----- Listed records

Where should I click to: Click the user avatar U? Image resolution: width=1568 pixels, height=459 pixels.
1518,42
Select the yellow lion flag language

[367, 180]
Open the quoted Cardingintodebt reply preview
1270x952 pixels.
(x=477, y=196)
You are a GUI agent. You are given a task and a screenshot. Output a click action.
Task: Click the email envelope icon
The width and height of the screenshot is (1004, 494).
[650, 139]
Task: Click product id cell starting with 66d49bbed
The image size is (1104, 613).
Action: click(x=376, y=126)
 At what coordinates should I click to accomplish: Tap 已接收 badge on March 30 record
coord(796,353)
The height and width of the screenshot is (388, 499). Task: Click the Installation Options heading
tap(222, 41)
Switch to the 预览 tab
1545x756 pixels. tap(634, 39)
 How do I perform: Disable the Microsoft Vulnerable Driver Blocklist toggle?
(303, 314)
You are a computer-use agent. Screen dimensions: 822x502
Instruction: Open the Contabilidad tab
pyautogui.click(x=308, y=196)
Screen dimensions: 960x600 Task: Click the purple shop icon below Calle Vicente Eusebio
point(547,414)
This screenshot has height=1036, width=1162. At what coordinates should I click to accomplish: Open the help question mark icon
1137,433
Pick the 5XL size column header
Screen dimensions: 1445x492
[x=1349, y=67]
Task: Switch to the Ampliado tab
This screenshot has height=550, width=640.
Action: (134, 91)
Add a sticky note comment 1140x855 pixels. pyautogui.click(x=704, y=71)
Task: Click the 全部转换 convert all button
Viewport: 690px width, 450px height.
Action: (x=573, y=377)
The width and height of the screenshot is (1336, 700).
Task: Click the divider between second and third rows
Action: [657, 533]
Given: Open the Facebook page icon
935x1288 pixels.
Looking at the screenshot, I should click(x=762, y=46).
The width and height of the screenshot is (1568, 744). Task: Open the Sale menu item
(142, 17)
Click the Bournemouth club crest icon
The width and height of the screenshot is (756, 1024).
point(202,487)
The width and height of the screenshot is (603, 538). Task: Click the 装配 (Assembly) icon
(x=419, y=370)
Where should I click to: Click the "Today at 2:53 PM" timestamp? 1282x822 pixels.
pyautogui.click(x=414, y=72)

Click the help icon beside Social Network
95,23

----------

→ **Task objective**
Copy each line of the data above without altering a single character.

→ **Solution for this task**
Where should I click to: Click the user avatar U? Image resolution: width=1568 pixels, height=459 pixels.
1518,42
Select the yellow lion flag language

[367, 180]
Open the quoted Cardingintodebt reply preview
1270x952 pixels.
(x=477, y=196)
You are a GUI agent. You are given a task and a screenshot. Output a click action.
Task: Click the email envelope icon
The width and height of the screenshot is (1004, 494).
[650, 139]
Task: Click product id cell starting with 66d49bbed
The image size is (1104, 613).
Action: click(x=376, y=126)
 At what coordinates should I click to accomplish: Tap 已接收 badge on March 30 record
coord(796,353)
The height and width of the screenshot is (388, 499). Task: Click the Installation Options heading
tap(222, 41)
Switch to the 预览 tab
1545x756 pixels. tap(634, 39)
 How do I perform: Disable the Microsoft Vulnerable Driver Blocklist toggle?
(303, 314)
You are a computer-use agent. Screen dimensions: 822x502
Instruction: Open the Contabilidad tab
pyautogui.click(x=308, y=196)
Screen dimensions: 960x600 Task: Click the purple shop icon below Calle Vicente Eusebio
point(547,414)
This screenshot has height=1036, width=1162. At what coordinates should I click to accomplish: Open the help question mark icon
1137,433
Pick the 5XL size column header
Screen dimensions: 1445x492
[x=1349, y=67]
Task: Switch to the Ampliado tab
This screenshot has height=550, width=640.
Action: (134, 91)
Add a sticky note comment 1140x855 pixels. pyautogui.click(x=704, y=71)
Task: Click the 全部转换 convert all button
Viewport: 690px width, 450px height.
Action: (x=573, y=377)
The width and height of the screenshot is (1336, 700).
Task: Click the divider between second and third rows
Action: [657, 533]
Given: Open the Facebook page icon
935x1288 pixels.
Looking at the screenshot, I should click(x=762, y=46).
The width and height of the screenshot is (1568, 744). Task: Open the Sale menu item
(142, 17)
Click the Bournemouth club crest icon
The width and height of the screenshot is (756, 1024).
point(202,487)
The width and height of the screenshot is (603, 538). Task: Click the 装配 (Assembly) icon
(x=419, y=370)
Where should I click to: Click the "Today at 2:53 PM" timestamp? 1282x822 pixels.
pyautogui.click(x=414, y=72)

Click the help icon beside Social Network
95,23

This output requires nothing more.